If one is going to go after sacred cows, one should really go after sacred cows. Most of the people in our society who get credit for "going after sacred cows" are just going after unfashionable ones. At least ones that are unfashionable in the circles they want to appeal to. We live in a world of iconodules posing as iconoclasts.

Tuesday, September 15, 2009

Glee (Review)

So I watched last week's episode of this show. But before I get to that, are any of you familiar with shows on the Disney Channel? Shows like "That's So Raven" or "Hannah Montana"? I think the Jonas Brothers or some such also have a show there.

There is one commonality to all those shows, at least the parts that I've seen. Even granted that they are children's shows, these shows are bad (and not in the good way). It's hard to tell if the actors are really so horrible as their acting might imply, or if it is just because they are saddled with wretched script writing and even worse directing. These shows usually have an up-beat, positive message, but are embarrassing bad.

What does this have to do with "Glee"? The actors on Glee are handsome (except for furniture-characters) and the girls are pretty. Even the "uncool" protagonist is "Hollywood Homely" - a dark-haired girl to contrast with the blond Heaters, who possibly think she needs to lose 5 pounds and she weighs maybe 115. "Glee" also seems to have a positive moral in each episode, but is the anti-Disney. Here is what I guess happened: Writers and a director, embittered by being rejected by Disney Channel, got together and said to Ryan Murphy "lets put on a show". The result is Glee, the UnDisney.

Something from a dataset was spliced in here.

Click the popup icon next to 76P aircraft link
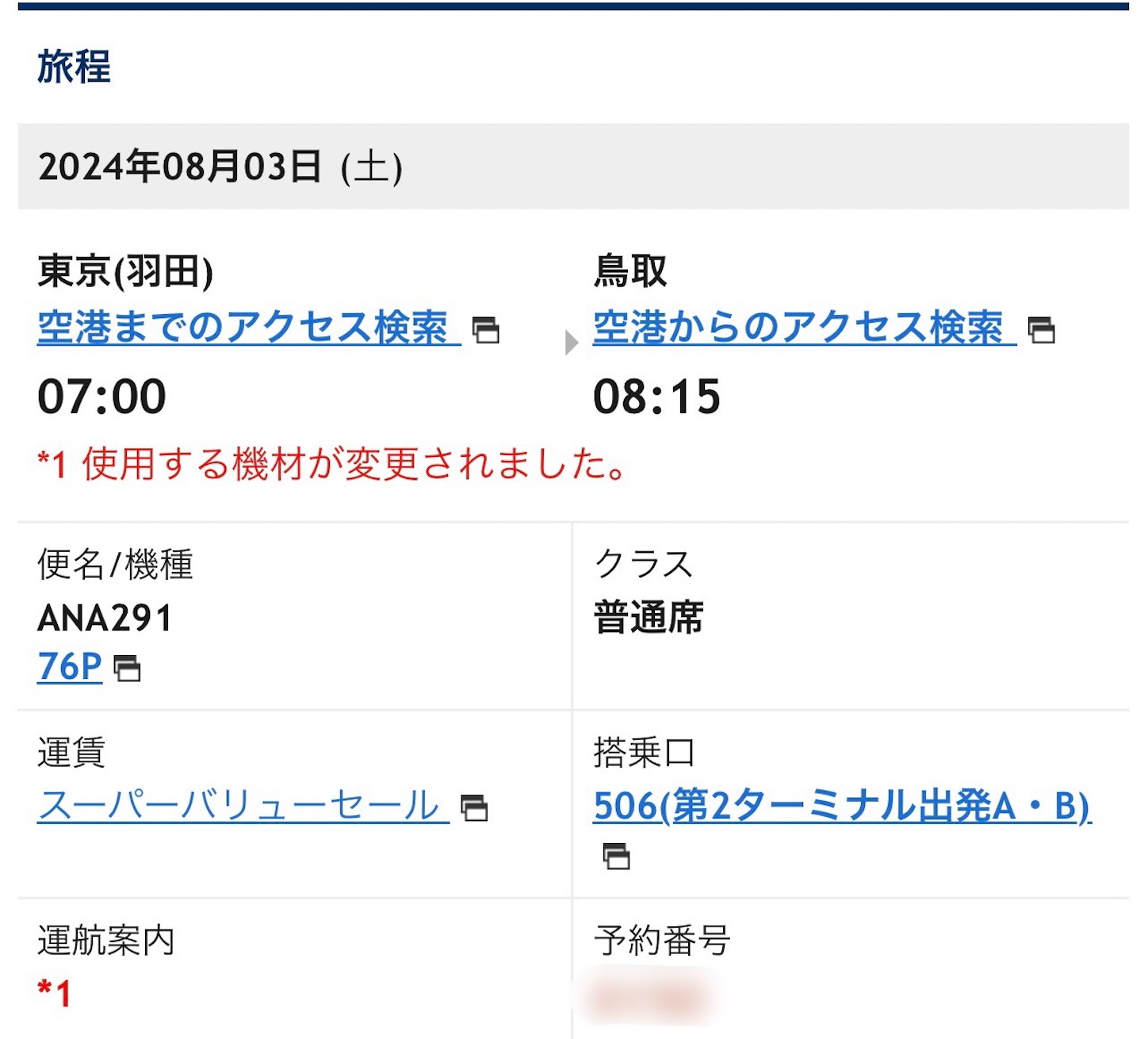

Which isn't to say it doesn't have a positive message embedded in each episode, an "I learned something today" moral. The one I saw featured the Uncool Protagonist joining a Club run by the Heathers, the "Just Say No" Club or something. The purpose of the scene was so that the Protagonist could deliver the episode's Aesop: She issued a soliloquy to the effect that studies showed that, due to the emotional instability and poor judgement of students educated at public (government) schools, it was unrealistic to expect them to not become crackheads, and that therefore only reasonable thing to do is to give them clean crackpipes and sterile needles, and then she stormed out. Or something like that. I admit I was a bit confused. Anyhow the Jock-Singer who is to be her soulmate had the look worn by "Smell-the-Fart" Actors showing he was thinking about this Aesop. Possibly in a future episode, after he drops his Heather, he and the uncool chick will share a rock together or something.

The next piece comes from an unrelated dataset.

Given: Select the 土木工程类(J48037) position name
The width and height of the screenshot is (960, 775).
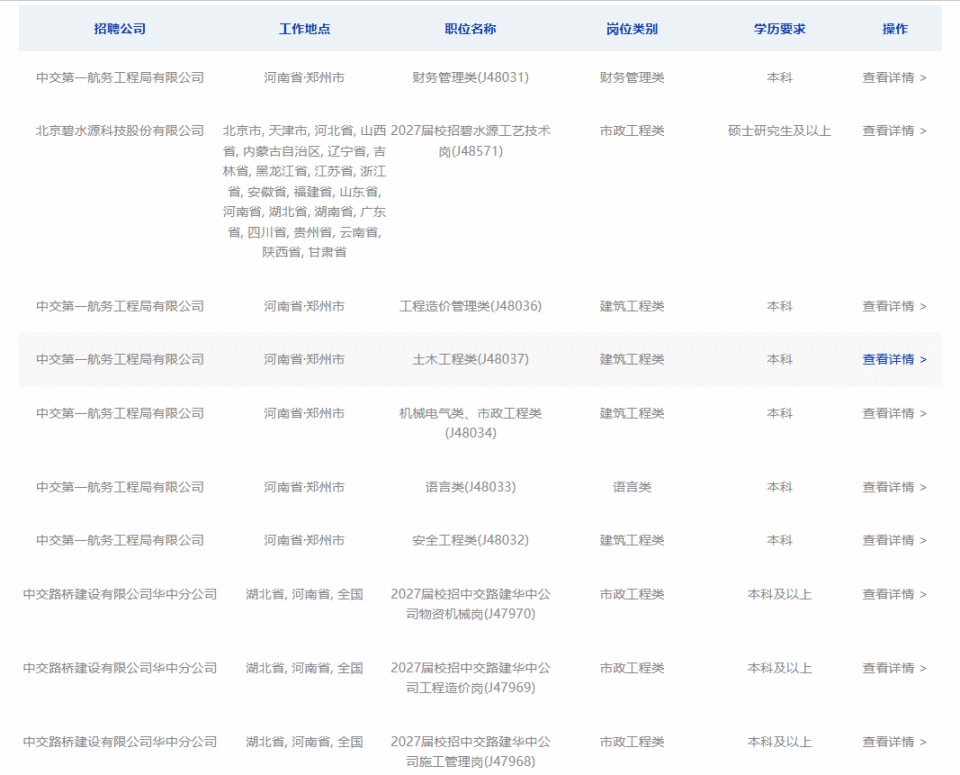Looking at the screenshot, I should click(x=470, y=359).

Well, I doubt it, because usually the Uncool Protagonists in shows like this don't engage in such activities. But they do convince their Glee Club Advisor (or whatnot) to cut out Disco, on the grounds that Disco Sucks, and instead sing something that would appeal to Kanye West, because, of course, he's a genius role model, resulting in a song-and-dance number so horrible, it would embarass the Disney Channel. So the show's meta-message is it's cool to be uncool as long as you're uncool in the way that unfashionable Heathers find objectionable, but you don't want to be uncool in an unfashionable way, you better follow the herd of independent minds and embrace modern muzak.

"Be uncool in fashionable ways, but not in unfashionable ways" isn't nuh of a message, so it's never put forward explicitly. Only by implication, like on most such shows.

Anyhow, "Message" shows, like Disco, usually suck, both in Disney and Anti-Disney varieties. Unless they're cartoons. In which case the message (don't play with dynamite, don't drop anvils from large heights, don't declare war on Bugs Bunny, respect Cartman's authoritah, and whatnot) are sometimes embedded in a well-written, well-directed format.